Remschmidt Cornelius, Wichmann Ole, Harder Thomas
Immunization Unit, Robert Koch Institute, Seestrasse 10, 13353, Berlin, Germany.
BMC Infect Dis. 2015 Oct 17;15:429. doi: 10.1186/s12879-015-1154-y.
Evidence on influenza vaccine effectiveness (VE) is commonly derived from observational studies. However, these studies are prone to confounding by indication and healthy vaccinee bias. We aimed to systematically investigate these two forms of confounding/bias.
Systematic review of observational studies reporting influenza VE and indicators for bias and confounding. We assessed risk of confounding by indication and healthy vaccinee bias for each study and calculated ratios of odds ratios (crude/adjusted) to quantify the effect of confounder adjustment. VE-estimates during and outside influenza seasons were compared to assess residual confounding by healthy vaccinee effects.
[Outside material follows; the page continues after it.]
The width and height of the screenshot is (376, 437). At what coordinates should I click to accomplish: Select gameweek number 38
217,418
We identified 23 studies reporting on 11 outcomes. Of these, 19 (83 %) showed high risk of bias: Fourteen due to confounding by indication, two for healthy vaccinee bias, and three studies showed both forms of confounding/bias. Adjustment for confounders increased VE on average by 12 % (95 % CI: 7-17 %; all-cause mortality), 9 % (95 % CI: 4-14 %; all-cause hospitalization) and 7 % (95 % CI: 4-10 %; influenza-like illness). Despite adjustment, nine studies showed residual confounding as indicated by significant off-season VE-estimates. These were observed for five outcomes, but more frequently for all-cause mortality as compared to other outcomes (p = 0.03) and in studies which indicated healthy vaccinee bias at baseline (p = 0.01).
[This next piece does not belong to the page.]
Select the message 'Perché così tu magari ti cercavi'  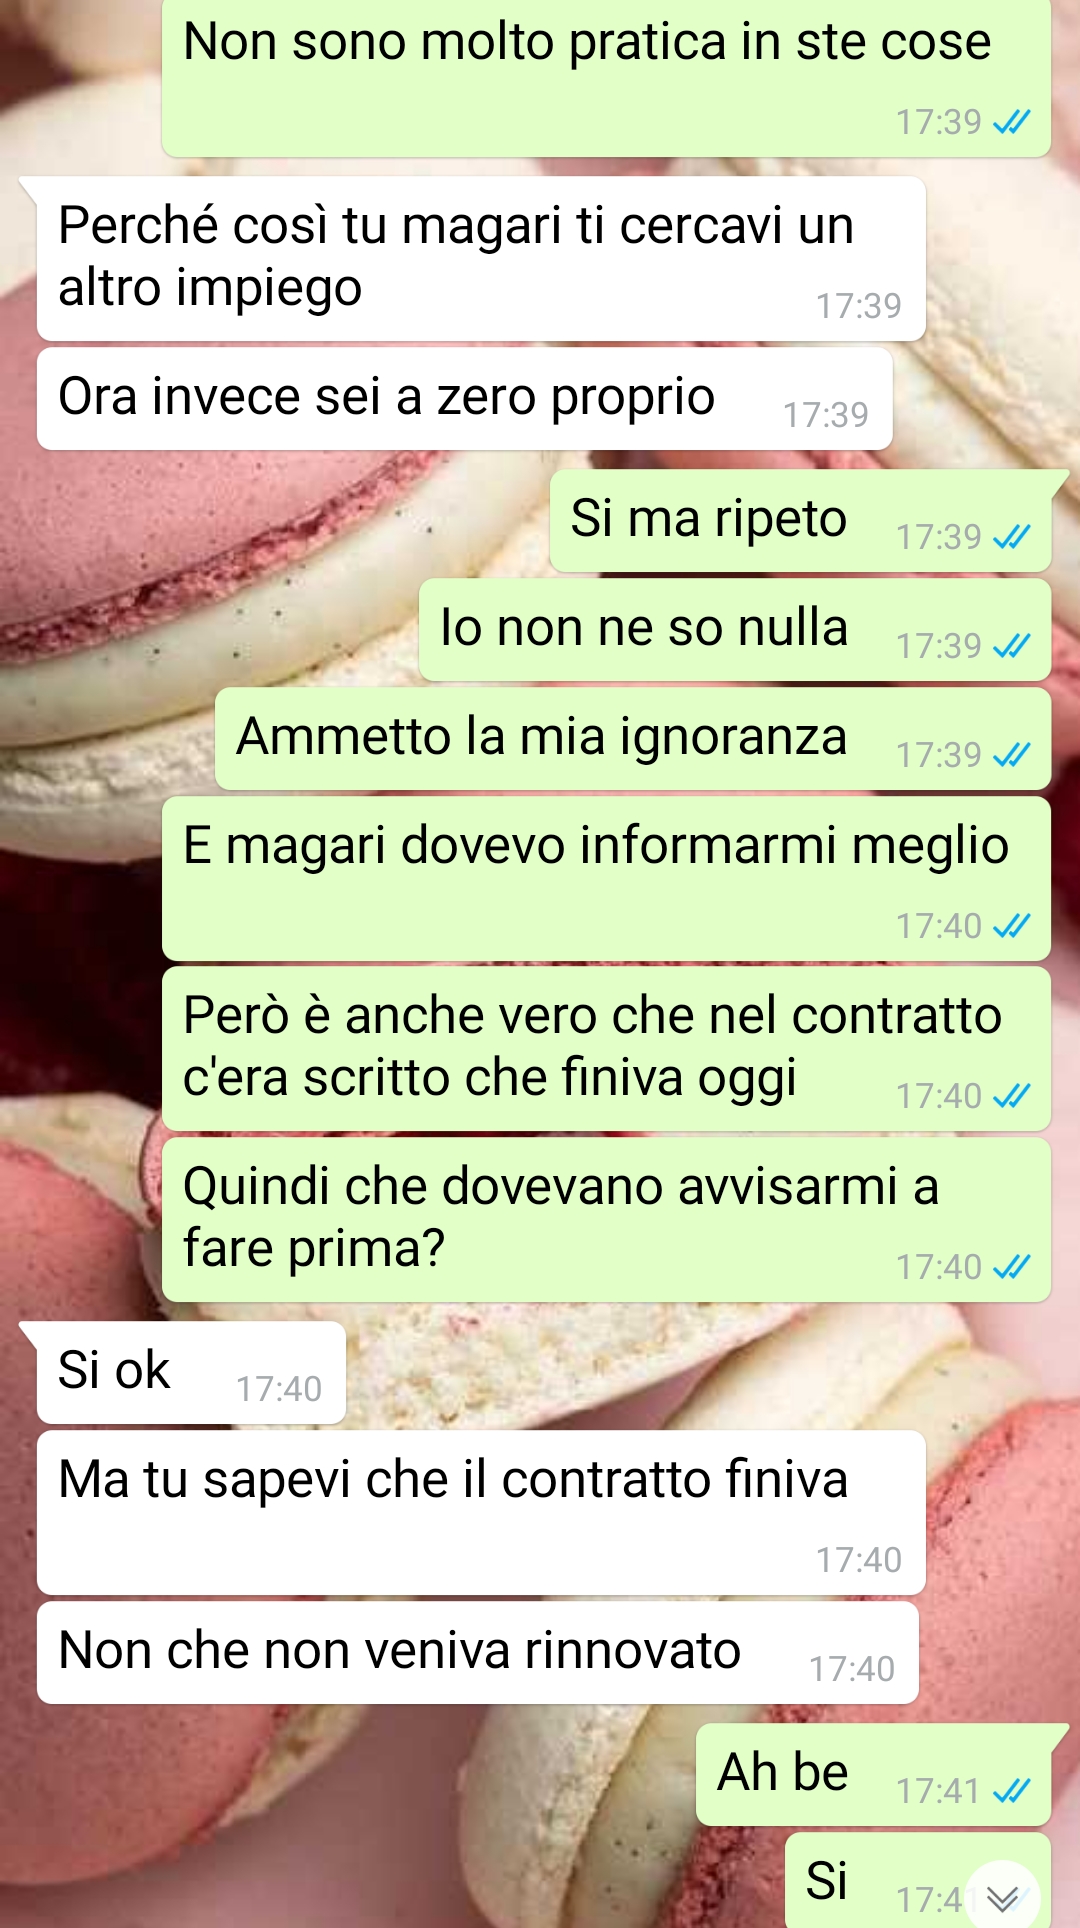point(481,259)
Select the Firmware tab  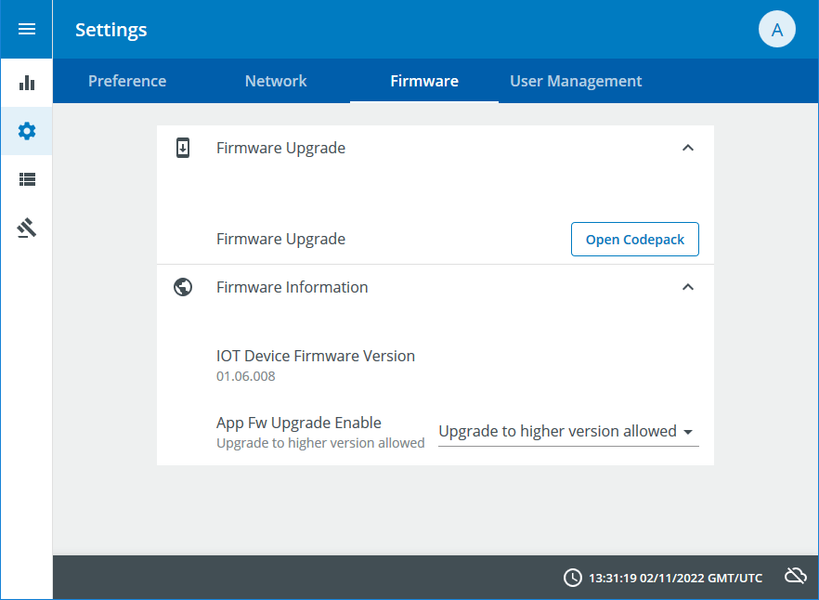(424, 81)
Both confounding by indication and healthy vaccinee bias are likely to operate simultaneously in observational studies on influenza VE. Although adjustment can correct for confounding by indication to some extent, the resulting estimates are still prone to healthy vaccinee bias, at least as long as unspecific outcomes like all-cause mortality are used. Therefore, cohort studies using administrative data bases with unspecific outcomes should no longer be used to measure the effects of influenza vaccination.
关于流感疫苗效力(VE)的证据通常来自观察性研究。然而,这些研究容易受到指征性混杂和健康接种者偏倚的影响。我们旨在系统地调查这两种形式的混杂/偏倚。
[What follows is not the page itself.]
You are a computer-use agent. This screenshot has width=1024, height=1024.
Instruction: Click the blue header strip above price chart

对报告流感VE以及偏倚和混杂指标的观察性研究进行系统综述。我们评估了每项研究中指征性混杂和健康接种者偏倚的风险,并计算比值比(粗/调整后)的比值以量化混杂因素调整的效果。比较流感季节期间和之外的VE估计值,以评估健康接种者效应导致的残余混杂。
我们确定了23项报告11项结果的研究。其中,19项(83%)显示出高偏倚风险:14项由于指征性混杂,2项由于健康接种者偏倚,3项研究显示出两种形式的混杂/偏倚。对混杂因素进行调整后,VE平均增加了12%(95%置信区间:7-17%;全因死亡率)、9%(95%置信区间:4-14%;全因住院)和7%(95%置信区间:4-10%;流感样疾病)。尽管进行了调整,但有9项研究显示出残余混杂,表现为非流感季节显著的VE估计值。在5项结果中观察到了这种情况,但与其他结果相比,全因死亡率更为常见(p = 0.03),并且在基线时显示出健康接种者偏倚的研究中也更为常见(p = 0.01)。
在关于流感VE的观察性研究中,指征性混杂和健康接种者偏倚可能同时存在。尽管调整可以在一定程度上纠正指征性混杂,但由此产生的估计值仍然容易受到健康接种者偏倚的影响,至少在使用全因死亡率等非特异性结果时如此。因此,不应再使用基于行政数据库且有非特异性结果的队列研究来衡量流感疫苗接种的效果。